Other common clauses can include which bank the company will use, who will sign the cheques, who can employ staff, when board meetings will be held, and when a decision can be made by one person, rather than by two or three. Clauses concerning the restriction of transferring shares and details about whether shares can be gifted to family members for tax purposes, without having to offer them to the other shareholders, are also common.

Insertions about the future funding of the company could include a commitment from the shareholders that they will aid future funding or will approach a bank and will be willing to give guarantees.

Agreements can also be used to resolve a situation when someone wants to leave the company.Whether the split is amicable or not, it is usually in everyone's interest to make the dissolution as quick as possible. If there's a dispute and one shareholder wants to leave, it is usual practice for the leaving party to sell his or her shares back to the remaining shareholders.However, it is not always this simple. The individual leaving may claim that they have put in more effort over the years and attempt to get more than just a pay-off for their equity. A mechanism to resolve these possible tensions needs to be addressed early on.

Normally, if a shareholder dies, retires, resigns or becomes bankrupt, agreements can allow an option so that the shareholder who commits or suffers one of these 'events' has to sell his or her shares to the others at an agreed price. If a price cannot be agreed, then the company's accountant can be asked to determine the price. This gives security to the remaining shareholders because it prevents a third party, such as a trustee in bankruptcy, from taking an interest in the company. Also the agreement can restrict the selling or leaving shareholder from setting up in competition against the company.

Recent additions

Shareholder agreements are always in a state of transition and there are new clauses being inserted all the time. One, for example, that is becoming more and more popular is known as the 'Russian Roulette' clause. This relates primarily to a company with two shareholders.
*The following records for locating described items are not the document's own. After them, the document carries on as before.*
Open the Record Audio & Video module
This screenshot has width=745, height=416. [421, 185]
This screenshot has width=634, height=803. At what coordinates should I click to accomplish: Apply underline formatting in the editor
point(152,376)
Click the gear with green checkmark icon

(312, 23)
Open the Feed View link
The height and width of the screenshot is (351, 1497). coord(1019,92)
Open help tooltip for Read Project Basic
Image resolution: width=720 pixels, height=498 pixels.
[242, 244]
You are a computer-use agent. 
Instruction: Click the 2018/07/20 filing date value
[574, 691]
If shareholder A and shareholder B both hold 50 per cent of shares in a company, A can go to B and offer to buy their shares for, say, £5,000. B has to take some action within 14 days - either to sell at that price, or to buy out the other shareholder. Within those 14 days B can come back to A and offer to buy A's shares for the stated sum of £5,000. A has laid themself open and has no right to refuse B's offer (if made within the 14-day period). Therefore, A has a responsibility to themself to pitch their offer at a reasonable value. This clause can focus shareholders' minds about the value of the company and stop shareholders making unrealistic offers for the other shareholders' shares when it is clear there is a breakdown of the relationship and both parties can no longer work together.

All companies with more than one shareholder, or firms operating as partnerships, can benefit from such an agreement. In joint ventures, too, it is possible to state that if any one partner leaves, they won't be able to sell all their shares for more than £1. This obviously brings 'commitment' to the relationship or at least concentrates the mind. In general, whether you are a new business, or an established one that is currently running smoothly, shareholder agreements can certainly pay dividends.